Ни разу!! – удивляются дамы и во все глаза
меня рассматривают. – Ни ра-зу!!
Я,
конечно, начинаю конфузиться. Я не могу при
дамах не конфузиться. Я говорю:
-Ну,
как то есть ни разу! Иногда…все-таки…
-Как!!
– еще больше удивляются дамы. – Ерофеев – и…
странно подумать!.. “Иногда все-таки”.
Я
от этого окончательно теряюсь, я говорю
примерно так:
-Ну…а
что в этом такого, я же…это ведь – пукнуть
– это ведь так ноуменально…Ничего в этом
феноменального нет – в том, чтобы пукнуть…
-Вы
только подумайте! – обалдевают дамы.
А
потом трезвонят по всей петушинской ветке:
“Он все это делает вслух, и говорит, что это
не плохо он делает! Что он это делает хорошо!”
…И
так всю жизнь. Всю жизнь довлеет надо мной
этот кошмар – кошмар, заключающийся в том,
что понимают тебя не превратно, нет – “превратно”
бы еще ничего! – но именно строго наоборот,
то есть совершенно по-свински, то есть
антиномично”.
-Очевидно,
такая антиномичная жизнь в местных
условиях не совсем проста? Знаю, что вы
перенесли две тяжелейших операции,
получаете небольшую пенсию по инвалидности.
А о писательском признании в родных пенатах
и думать было нечего до вашего 50-летия.
-Этой
весной, пока я лежал в больнице, мне
поменяли вторую группу инвалидности на
третью, а пенсию в 50 рублей на 26 рублей. В
справке написали, что такой-сякой “может
заниматься канцелярско-конторской работой,
а также согласно профессиональным навыкам”.
Мелкая, характерная дребедень.
“Гуревич:
Мне платят ровно столько, сколько моя
Родина сочтет нужным. А если б мне
показалось мало, ну, я надулся бы, например,
и Родина догнала бы меня и спросила: “Лева,
тебе этого мало? Может, тебе немножко
добавить?” – я бы сказал: “Все хорошо,
Родина, отвяжись, у тебя у самой ни х… нету”.
(“Вальпургиева
ночь, или Шаги Командора”)
“-Фффу!
-Кто
сказал “Фффу”? Это вы, ангелы, сказали “Фффу!”?
-Да,
это мы сказали. Фффу, Веня, как ты ругаешься!!”
(“Москва
– Петушки”
-Параллельно
или, точнее, перпендикулярно этому вы –
всемирно известный и признанный писатель.
Ваши книги переведены на два десятка
зарубежных языков. Как же получилось, что вы
"Забросили чепчик за бугор" или,
переводя с французского, пустились во все
тяжкие Тамиздата?
-Первое
издание “Петушков” быстро разошлось,
благо было в одном экземпляре.
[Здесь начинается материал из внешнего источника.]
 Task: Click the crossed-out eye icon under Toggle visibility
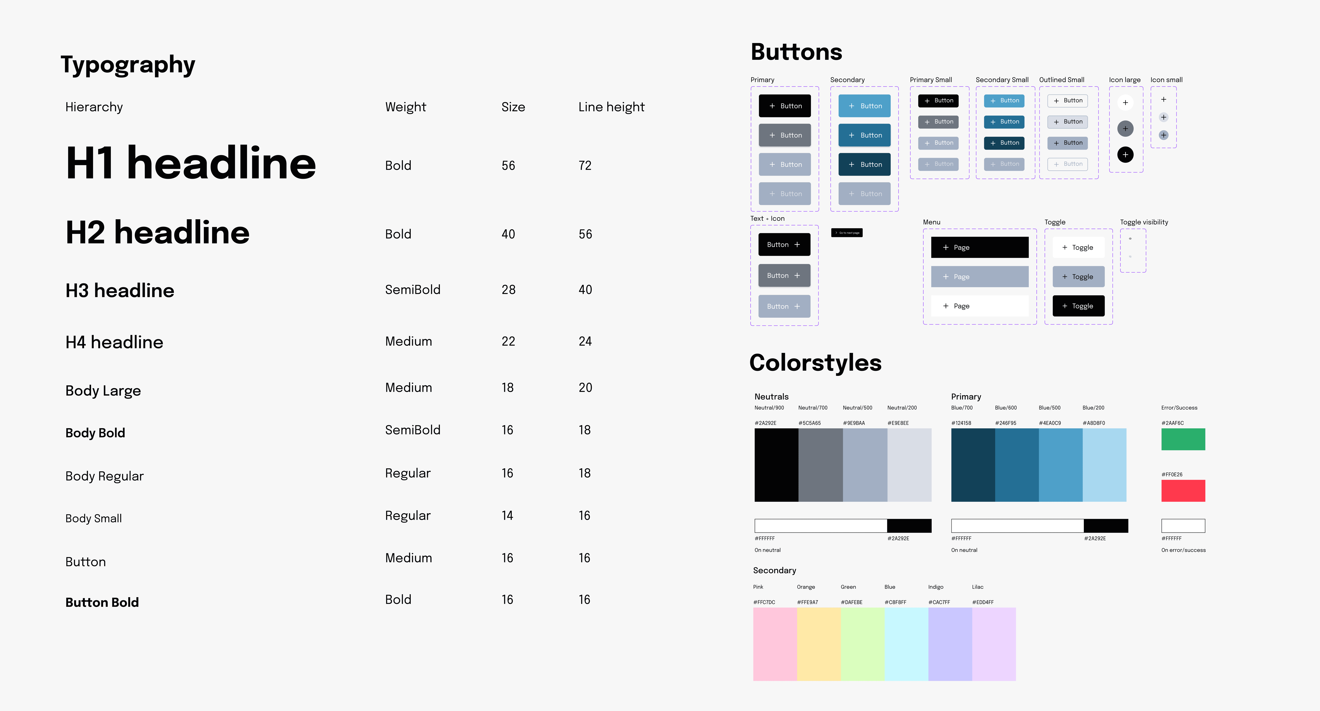coord(1130,257)
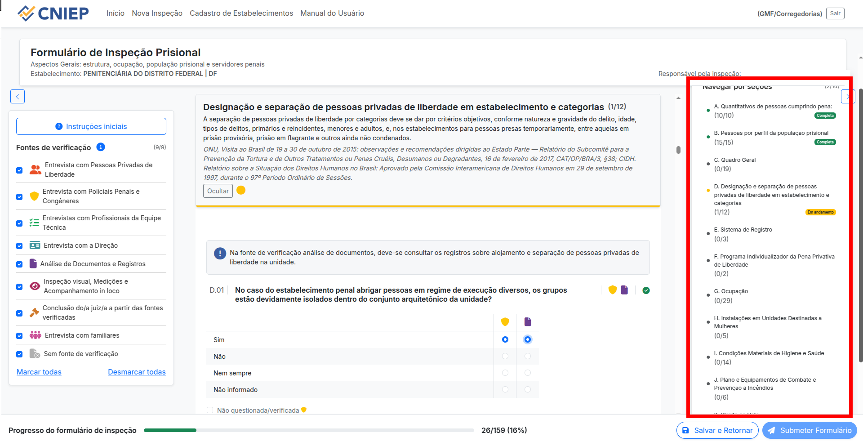Click Ocultar to hide the section description
Screen dimensions: 863x446
pos(218,191)
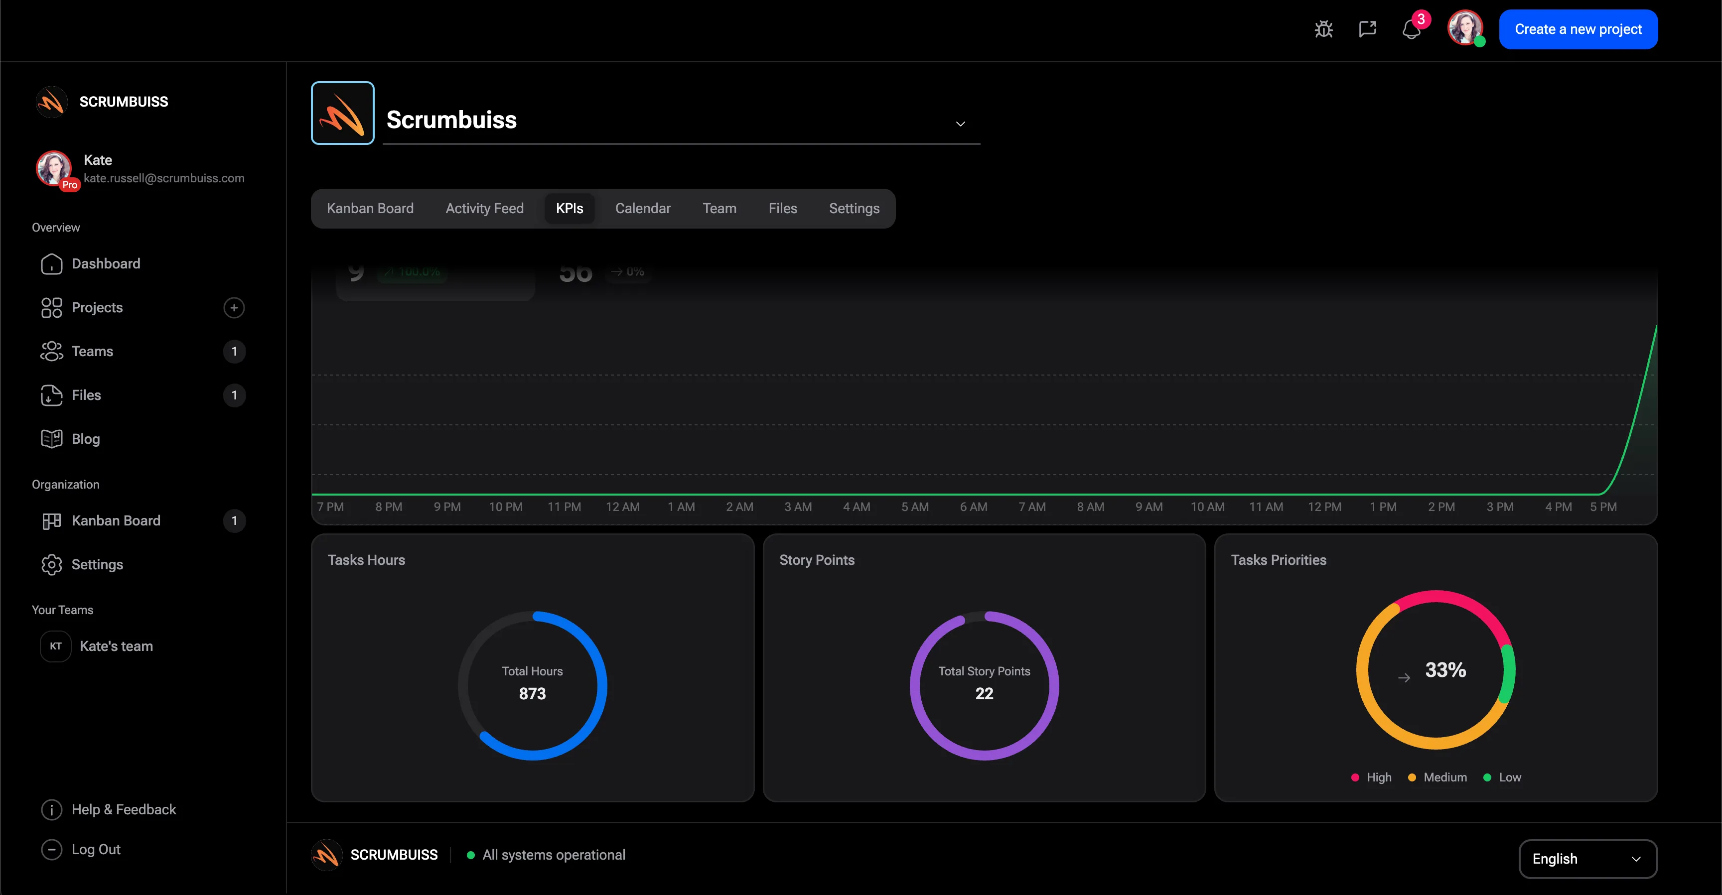The height and width of the screenshot is (895, 1722).
Task: Click the bug report icon
Action: tap(1323, 29)
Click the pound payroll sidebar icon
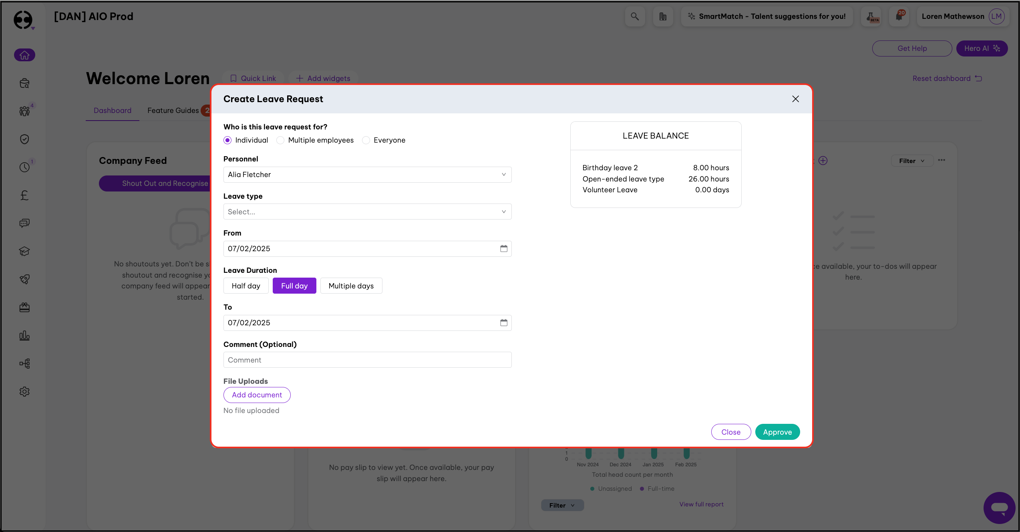The height and width of the screenshot is (532, 1020). coord(24,195)
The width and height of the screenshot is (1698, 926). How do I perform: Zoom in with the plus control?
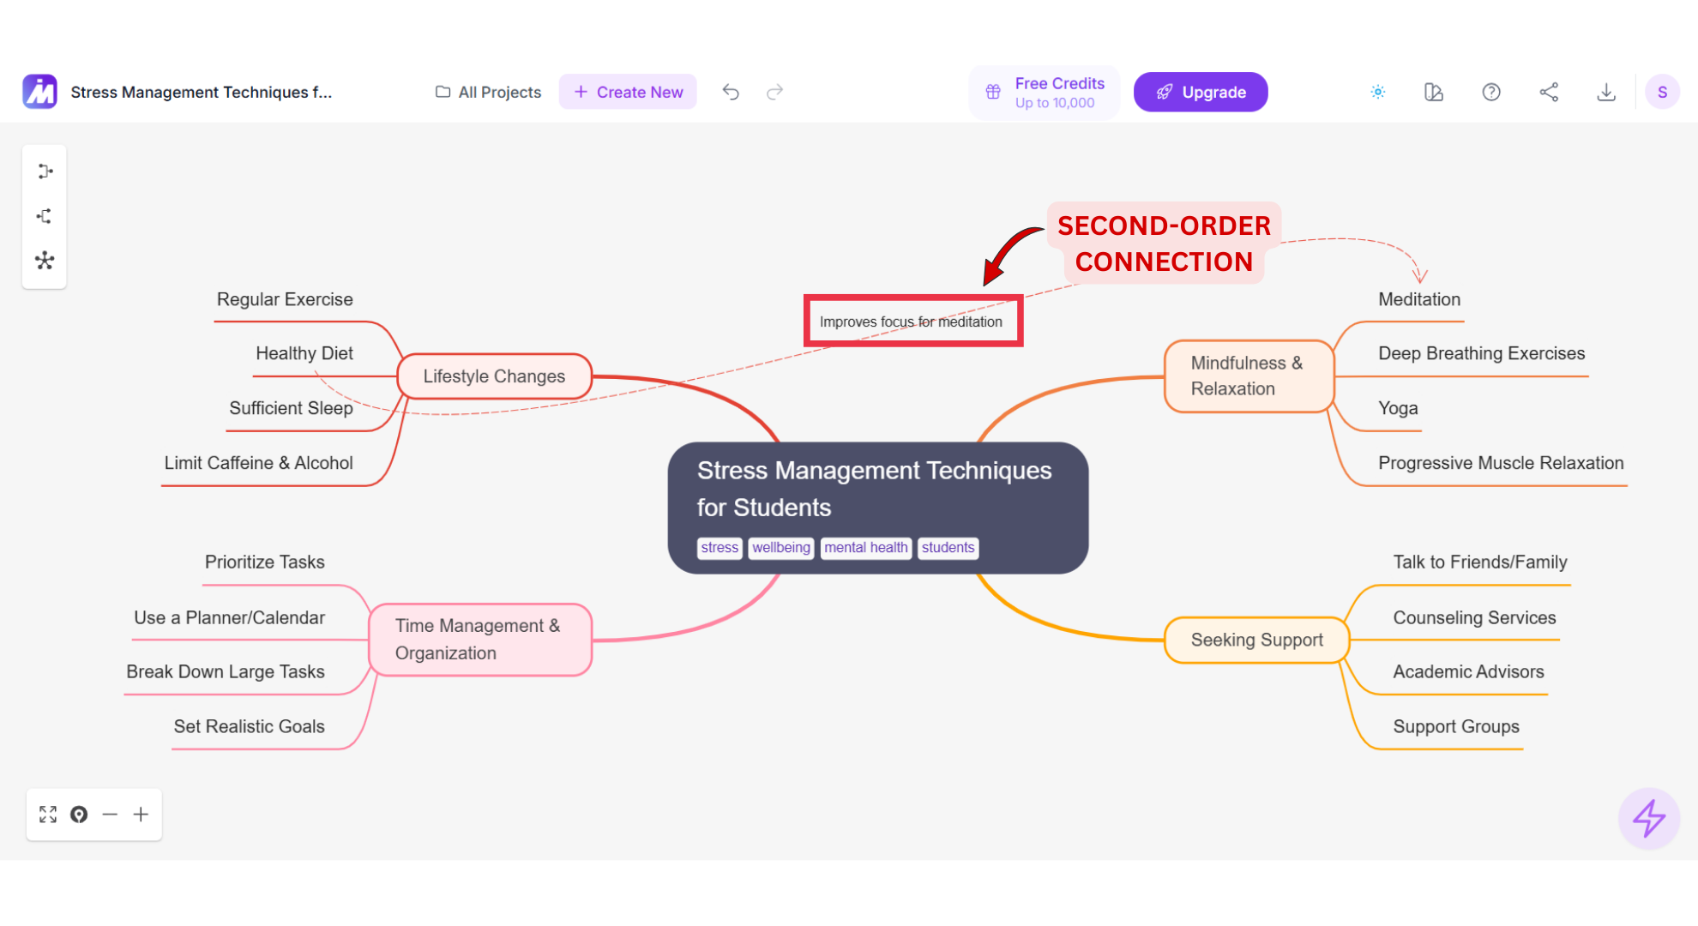pyautogui.click(x=141, y=814)

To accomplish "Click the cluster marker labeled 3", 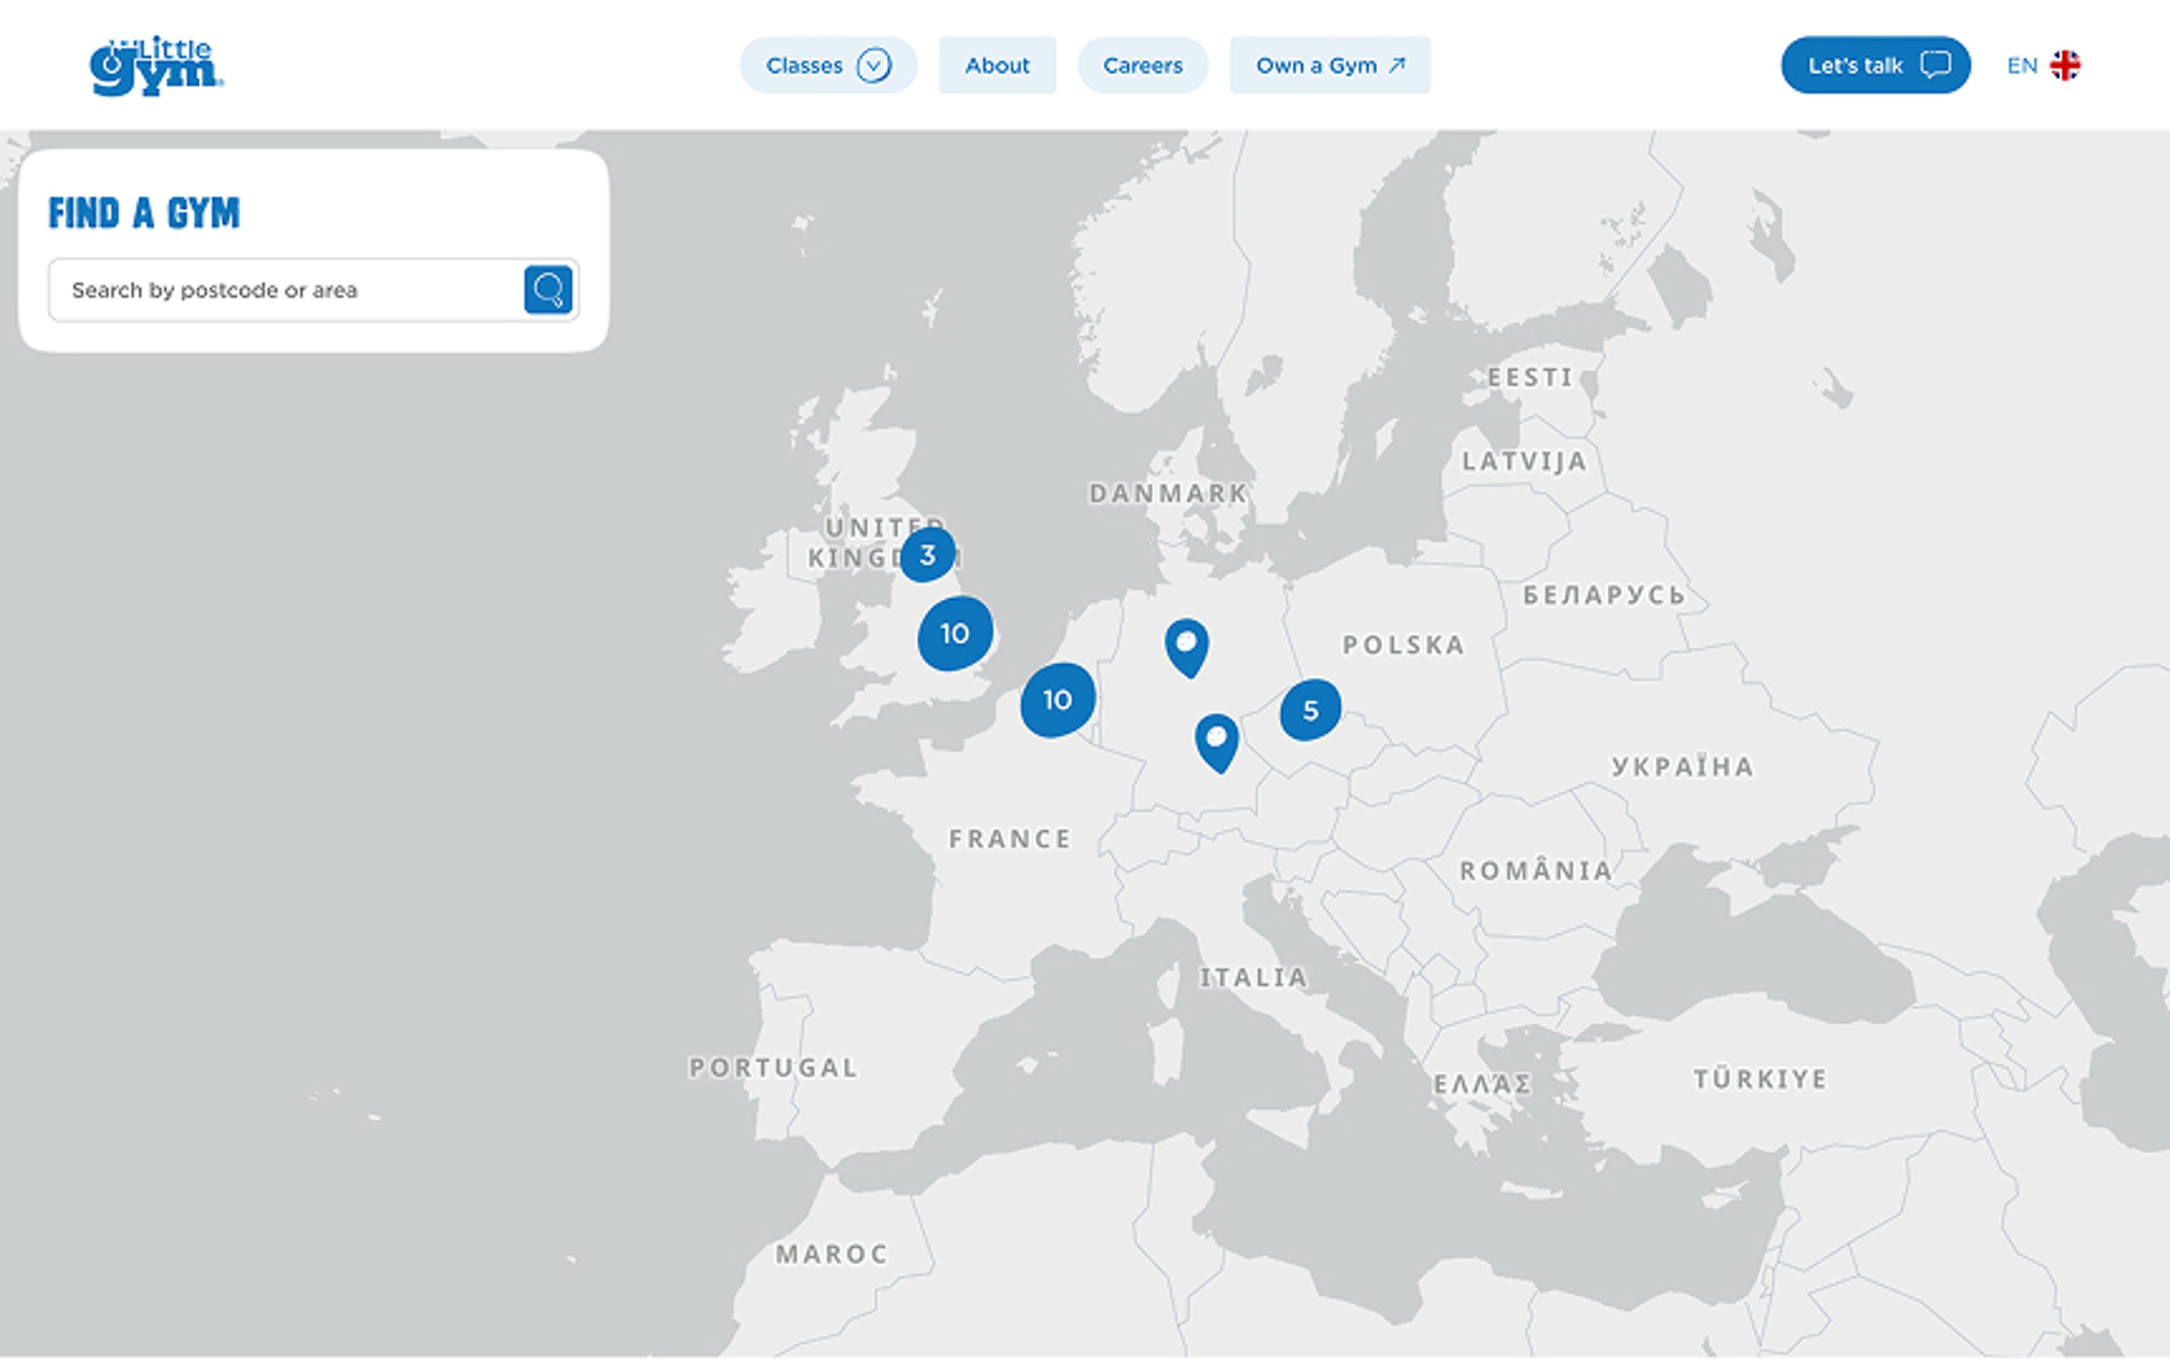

Книга эта
была написана в Шереметьево на кабельных
работах и предназначалась для нескольких
близких людей. Интерес, к ней проявленный,
меня, признаюсь, удивил. В 1973 году книга была
издана в Израиле, через четыре года во
Франции в серии “Классики Самиздата”,
потом в Великобритании, Западной Германии,
США, странах Бенилюкса, Польше, Югославии…
“-Позвольте,
- прервал меня черноусый, - меня поражает ваш
размах, нет, я верю вам, как родному, меня
поражает та легкость, с какой вы
преодолевали все государственные границы…
-Да
что тут такого поразительного! И какие еще
границы?! Граница нужна для того, чтобы не
перепутать нации. У нас, например, стоит
пограничник и твердо знает, что граница эта
– не фикция и не эмблема, и потому что по
одну сторону границы говорят на русском и
больше пьют, а по другую – меньше пьют и
говорят на нерусском…
А
там? Какие там могут быть границы, если все
одинаково пьют и все говорят не по-русски!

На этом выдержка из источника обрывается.